What do we know about the toxins in these organisms? A search for “caulerpaceae hallucinogen” brings back nothing. However, “caulerpaceae toxin” reveals a class of toxins that include caulerpenyne, caulerpenin, caulerpicin, and caulerpin, which appear to be neurotoxins that act on ion channels and have some effects “similar to serotonin”. The last point is interesting, because classical psychedelics, the phenethylamines and tryptamines, are known to act via the 5-HT2A receptor (serotonin receptor subtype 2A).
So what are the known effects of caulerpaceae toxins in humans? I couldn’t find anything. I searched for hours. I thought the trail had gone cold. But then I found this:

The molecular structure of caulerpin.
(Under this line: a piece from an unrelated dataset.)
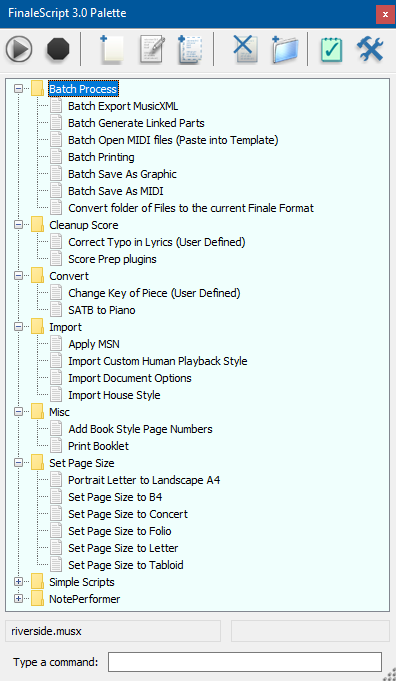The height and width of the screenshot is (681, 396).
Task: Stop the running script
Action: [x=58, y=49]
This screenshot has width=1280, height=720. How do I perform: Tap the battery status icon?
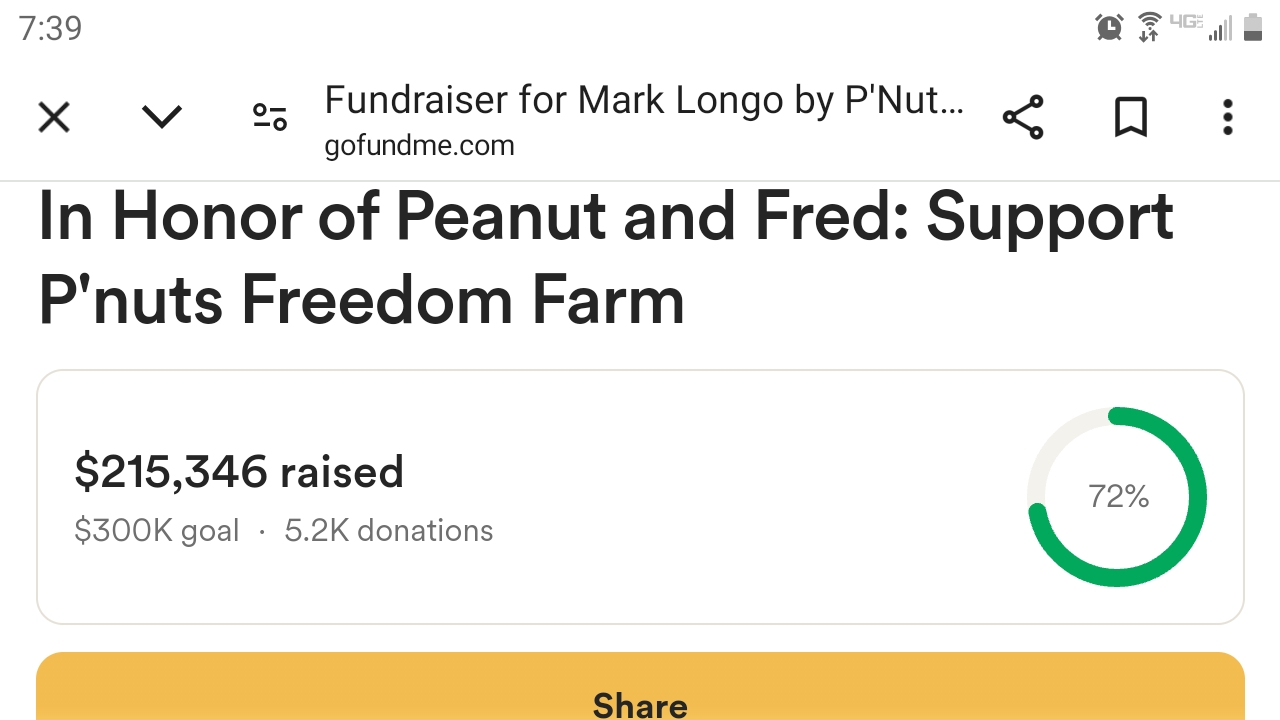(1253, 27)
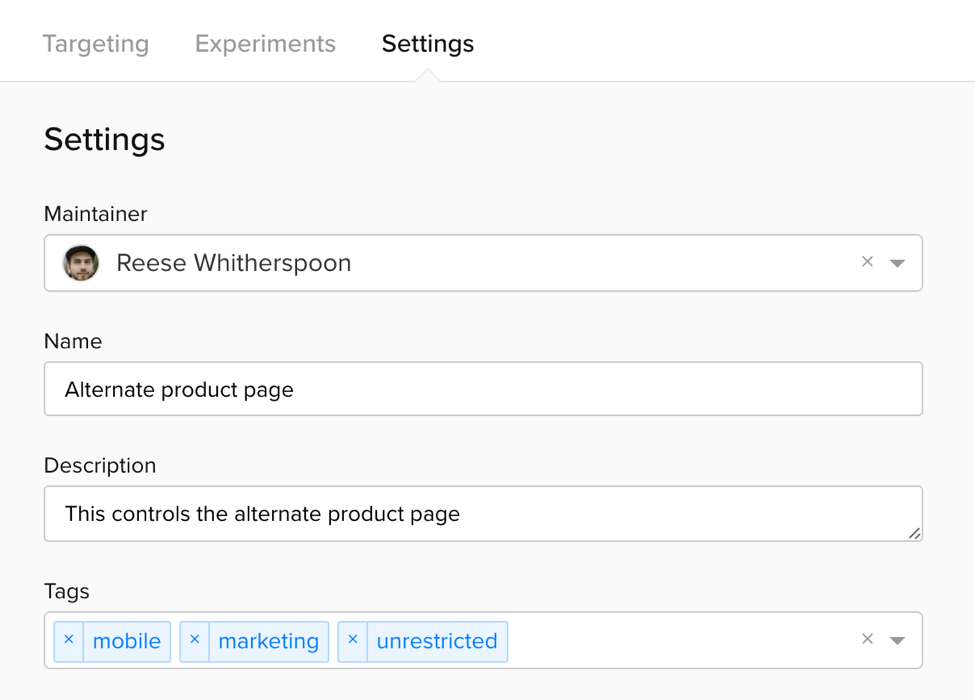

My jaw almost dropped when I saw it. What’s so special about it?
It has two indoles:

Not only that, but caulerpin’s multi-ring structure lends itself to a rigid planar stereochemistry, much like LSD (which some have argued potentiates LSD’s effects). It also lacks the amine of classical tryptamines, which is one place that monoamine oxidases attack to metabolize tryptamines via the oral route (the nitrogen would be at the position where the methyl esters bond to the central ring). In fact, other than the conspicuous lack of that nitrogen, caulerpin looks like two tryptamines fused together. This may very well be the culprit.
However, many questions remain. What is the action of caulerpin in the human CNS? How does it avoid metabolism in the GI tract without the 4-substitution on its indoles? If this is the hallucinogen, why do its effects last so much longer than other tryptamines? This is not the end of my investigation, but the beginning.